Trümmerteile eines ausrangierten Batteriepakets der Internationalen Raumstation ISS könnten am Freitag auf die Erde niedergehen - Deutschland treffen sie aller Voraussicht nach aber nicht. (Bild: ---/Nasa/dpa)
Trümmerteile eines ausrangierten Batteriepakets der Internationalen Raumstation ISS könnten am Freitag auf die Erde niedergehen - Deutschland treffen sie aller Voraussicht nach aber nicht. (Bild: ---/Nasa/dpa)
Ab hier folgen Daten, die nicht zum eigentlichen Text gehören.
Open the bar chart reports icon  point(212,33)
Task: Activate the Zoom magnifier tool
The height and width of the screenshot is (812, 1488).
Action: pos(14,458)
Bereits seit drei Jahren fliegt ein ausrangiertes Batteriepaket der Internationalen Raumstation ISS, etwa so groß wie ein Auto und 2,6 Tonnen schwer, um die Erde. Nun soll es bald in die Atmosphäre eintreten - was Befürchtungen weckte, dass die herabfallenden Trümmerteile eine Gefahr für Deutschland werden konnten. Experten des Deutschen Zentrums für Luft- und Raumfahrt geben allerdings Entwarnung: Sie halten die Wahrscheinlichkeit, dass Teile über Deutschland niedergehen für sehr gering, den aktuellen Berechnungen zufolge sollen sie stattdessen über dem Norden Nordamerikas in die Erdatmosphäre eintreten. Alle aktuellen Entwicklungen rund um die ISS-Trümmer finden Sie hier in unserem Live-Blog.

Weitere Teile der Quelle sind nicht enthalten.